**EXERCISE AIM**
Repeat the records from the start through the line containing "Screen dimensions: 1483x468 point(1155,217)", replacing "sidebar" with "navigation panel" and keeping everything else the same. Leave out the pictures.

**PROVIDED DATA**
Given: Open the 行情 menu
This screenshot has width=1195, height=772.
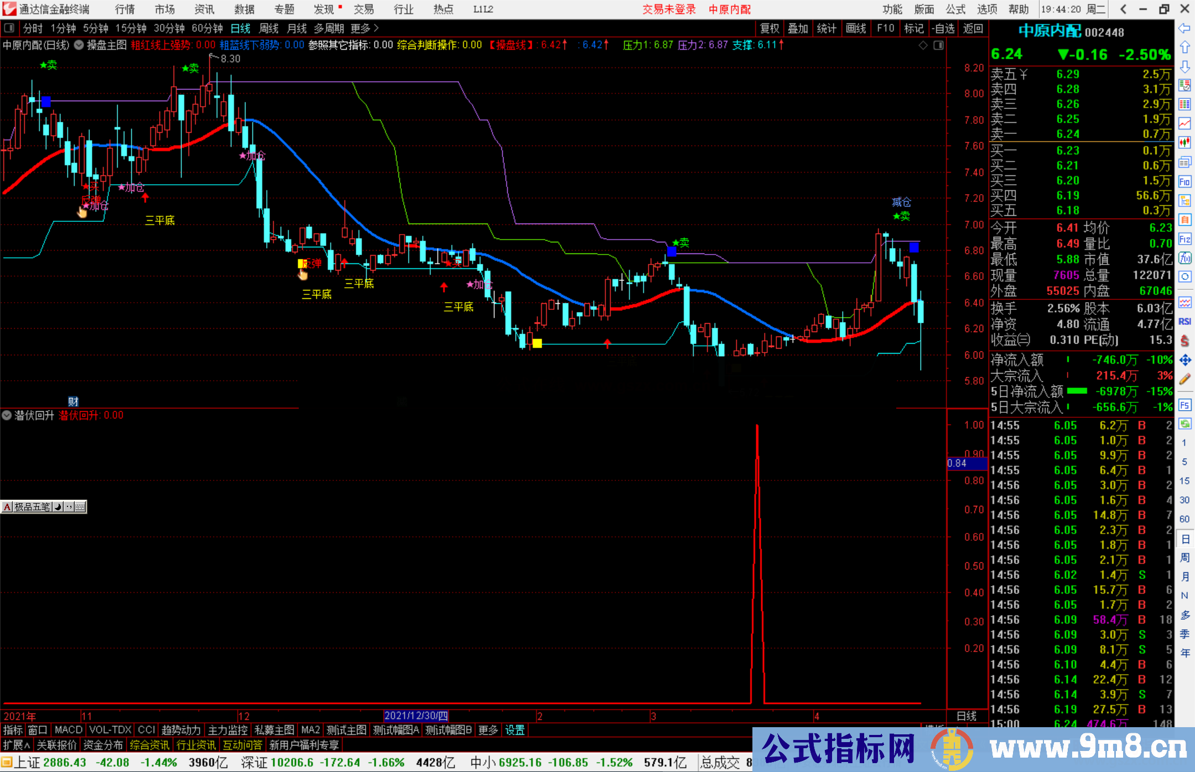Looking at the screenshot, I should tap(124, 9).
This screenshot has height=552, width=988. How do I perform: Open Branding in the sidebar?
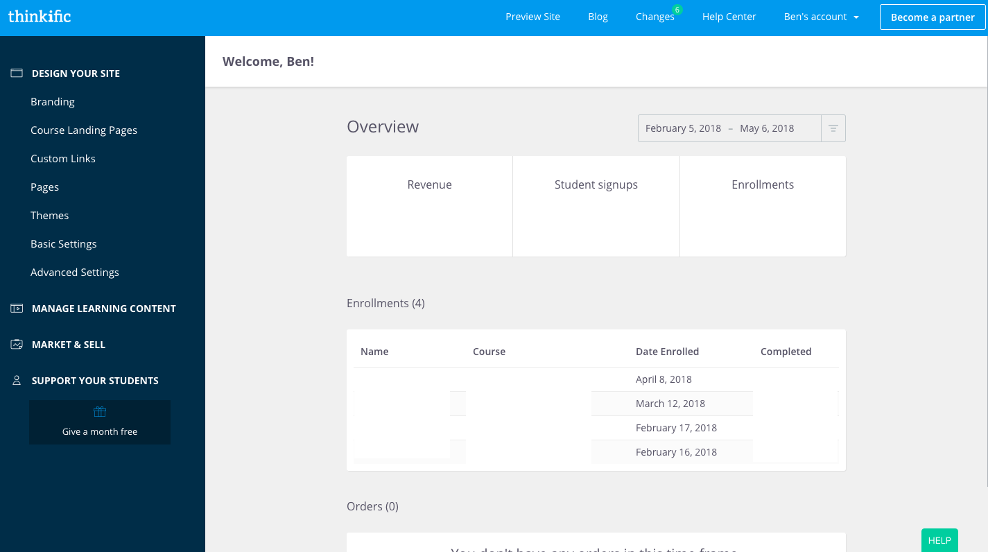pos(53,102)
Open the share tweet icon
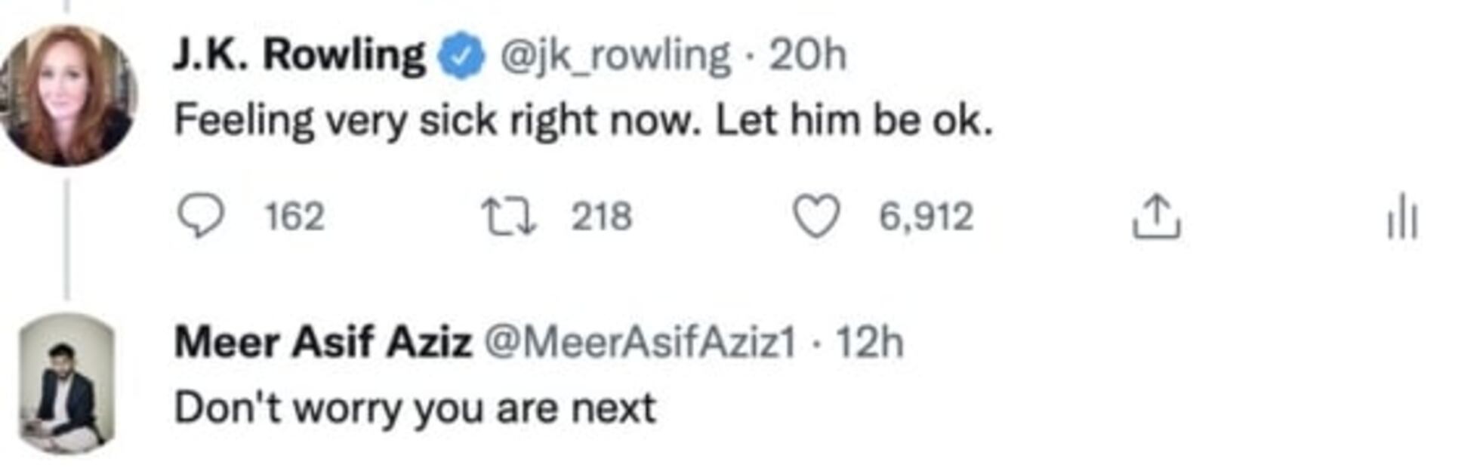Screen dimensions: 1483x468 point(1155,217)
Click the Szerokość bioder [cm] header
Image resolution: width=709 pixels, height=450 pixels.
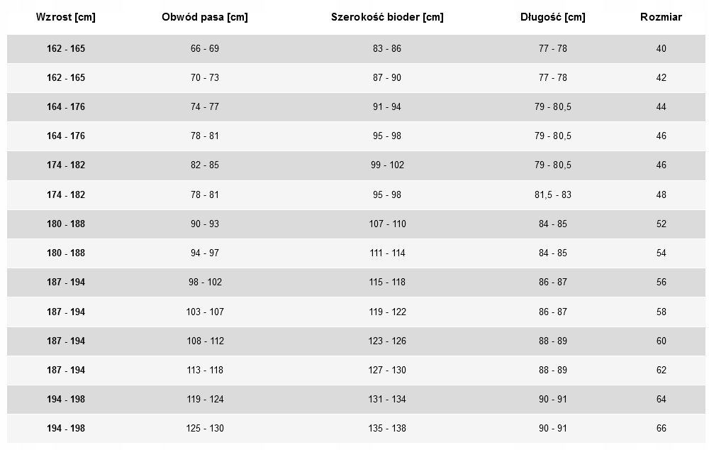tap(387, 17)
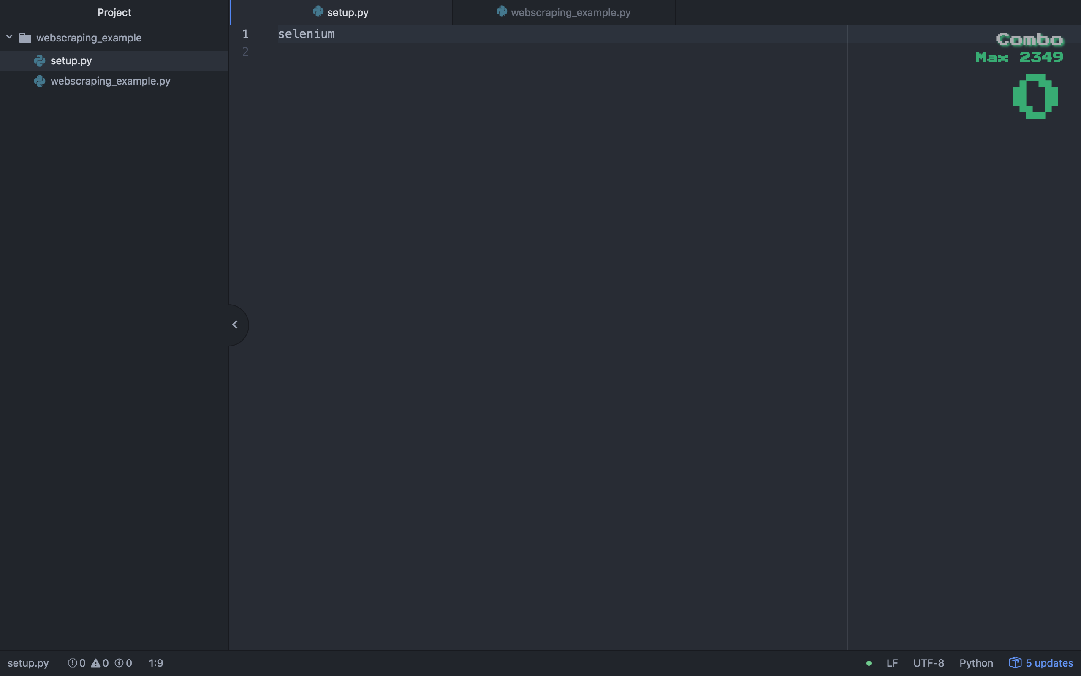Click the folder icon of webscraping_example

(x=26, y=38)
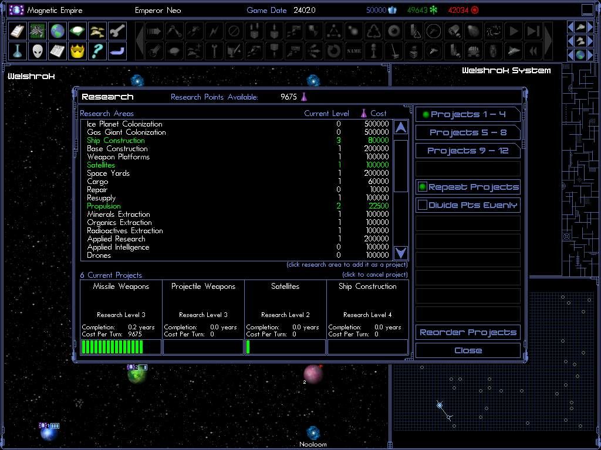The height and width of the screenshot is (450, 601).
Task: Open the globe planets icon
Action: 57,31
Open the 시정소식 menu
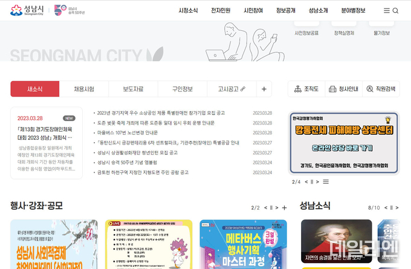Image resolution: width=411 pixels, height=269 pixels. (188, 10)
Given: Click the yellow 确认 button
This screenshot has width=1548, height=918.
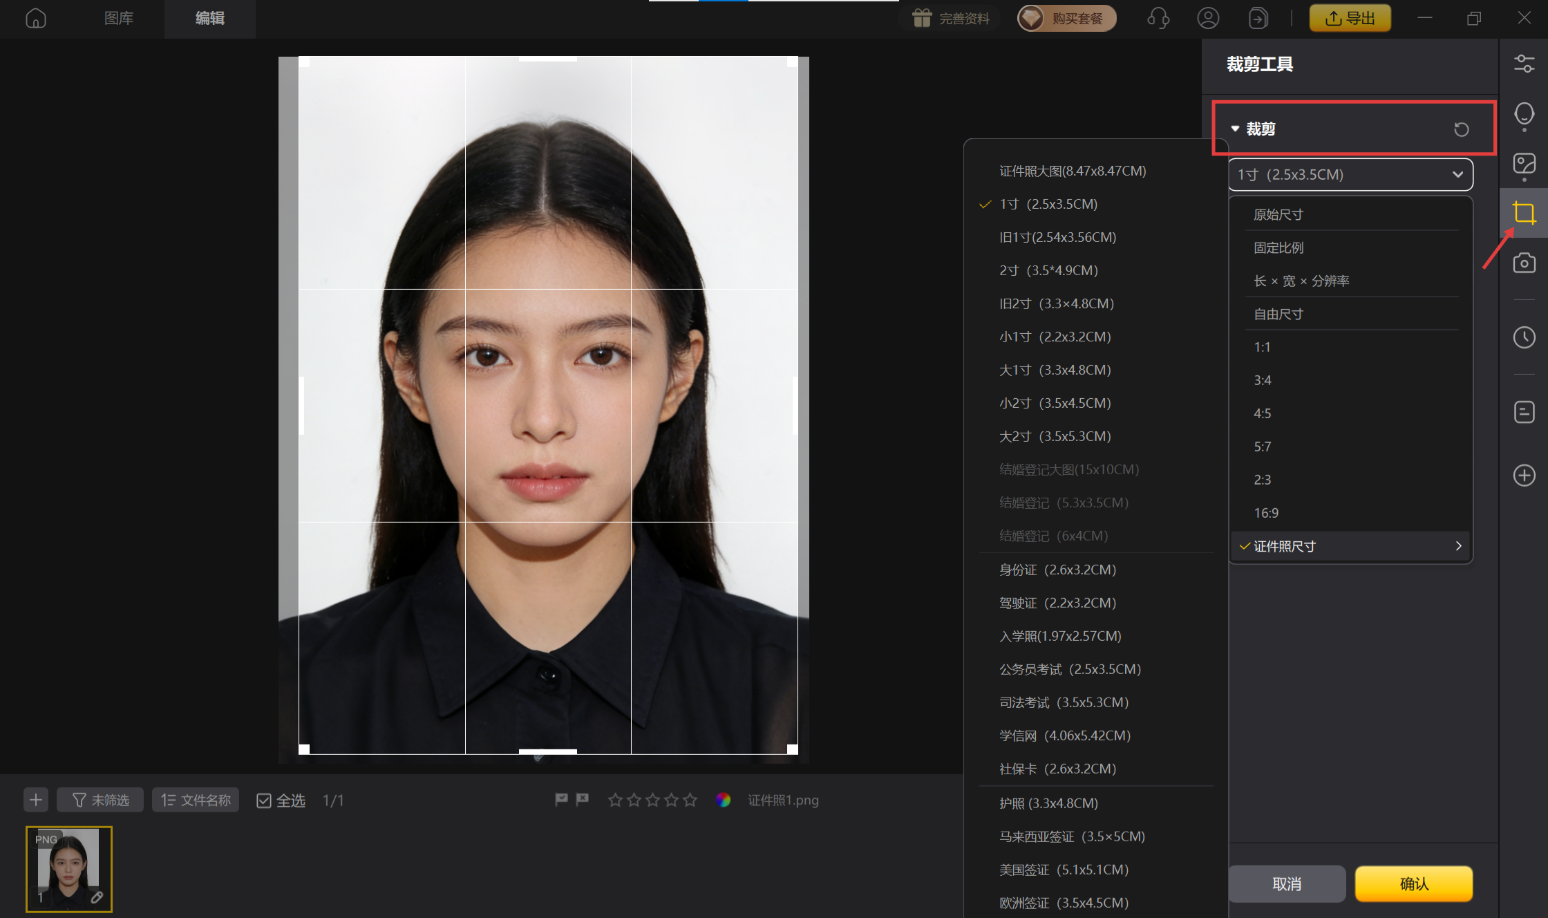Looking at the screenshot, I should coord(1413,883).
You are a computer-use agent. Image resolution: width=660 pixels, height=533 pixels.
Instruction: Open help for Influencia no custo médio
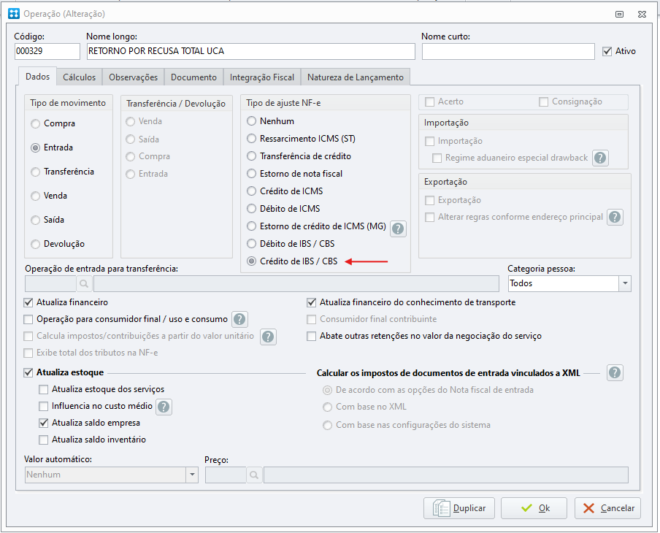tap(164, 407)
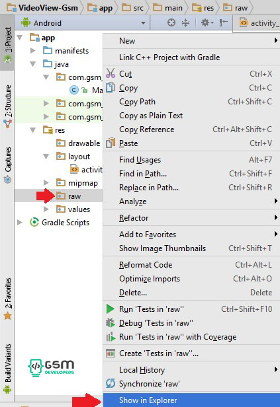Expand the Gradle Scripts node

tap(20, 223)

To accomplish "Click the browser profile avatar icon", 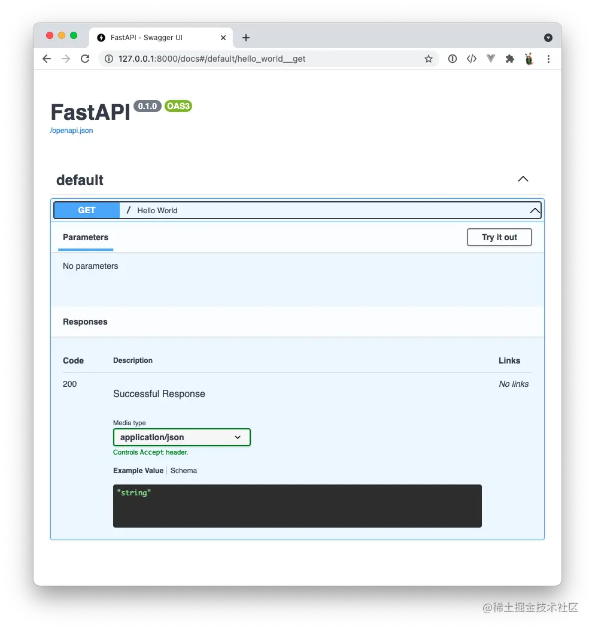I will (x=529, y=59).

**RESPONSE BELOW**
Given: Open the 行情 menu
This screenshot has width=1195, height=772.
Looking at the screenshot, I should tap(124, 9).
This screenshot has height=552, width=988. How do I perform: Open Branding in the navigation panel?
pos(53,102)
Open the share tweet icon
Screen dimensions: 1483x468 point(1155,217)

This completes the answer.